If you do hourly,then you better have a minimum.If your charging 100.00 hr and the lot takes 30 mins. you going to charge 50 when you can get 75 per push?


----------



## Buswell Forest (Jan 11, 2013)

Personally, hourly for my 2012 truck and V plow not a thin dime less than $130 per hour.

That rate is buing a new truck, new plow, 2 kinds of insurance, gas, oil, tires, cutting egde, my commitment, my time, and my backup equipment at the ready.

In one full hour I can do one of my $170 pushes and two $35 residentials.

That is $240 an hour. 

The only way I would give up that potential earning ability is for $130 an hour x 6 hours minumim. Not going to even bother for less than that.


----------



## South Seneca (Oct 22, 2010)

Payment by the hour penalizes you for having the equipment and skills to get the job done and move on. 

On the flip side if you take longer than they think you should they complain about that.

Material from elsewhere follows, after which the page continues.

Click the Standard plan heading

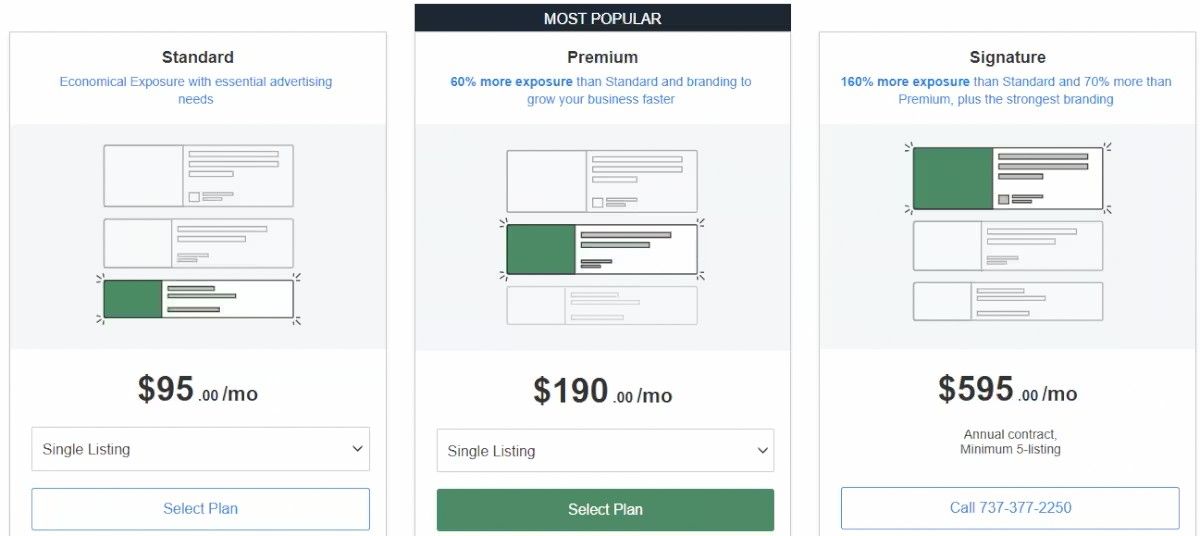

Tell them you bill per push or per season and stick to it.


----------



## lucky921 (Dec 31, 2012)

ya it was a joke he wanted us to be subs and pay us by the hour and they said they cant keep subs i wonder why total waist of time 

thanks for the replies
subs around here get between $50 to $75 for a pickup with 8 foot blade


----------



## rcn971 (Jan 28, 2011)

Antlerart06;1583072 said:


> When you come on here ask Hourly rates with out details of the job Its hard for us Pros on here give you a staight answer So many factors on hourly rates and that relates to the job
> open road/streets
> Condo Complex
> 10 acre Lot


I don't see what factors there are at all when throwing out an hourly price other than the hourly rate itself. It doesn't matter what you are plowing you are still going to get the same hourly rate.


----------



## BBC co (Nov 29, 2012)

lucky921;1583341 said:


> ya it was a joke he wanted us to be subs and pay us by the hour and they said they cant keep subs i wonder why total waist of time
> 
> thanks for the replies
> subs around here get between $50 to $75 for a pickup with 8 foot blade


i get 50 with a 7 1/2, 80 if I had an 8' no sander ofc


----------



## BurnoutNova (Feb 22, 2013)

Right now I get $50-60 per hour, and $20 per hour for snowblower time. So a 2 man crew with a truck and a snowblower can make $70-80 per hour, and I pay for fuel and repairs. I also do smaller lots, and get paid drive time between lots so it's not to bad. I have an older Chevy with a 8' Meyer blade, so I think it's OK for sub work. Combine it with a couple per push jobs I have on my own and it makes for nice variety. If we get more snow, it takes longer and I get paid more by my hourly guy, and loose a little time on my per push jobs. The other way if it doesn't snow much more than 2". 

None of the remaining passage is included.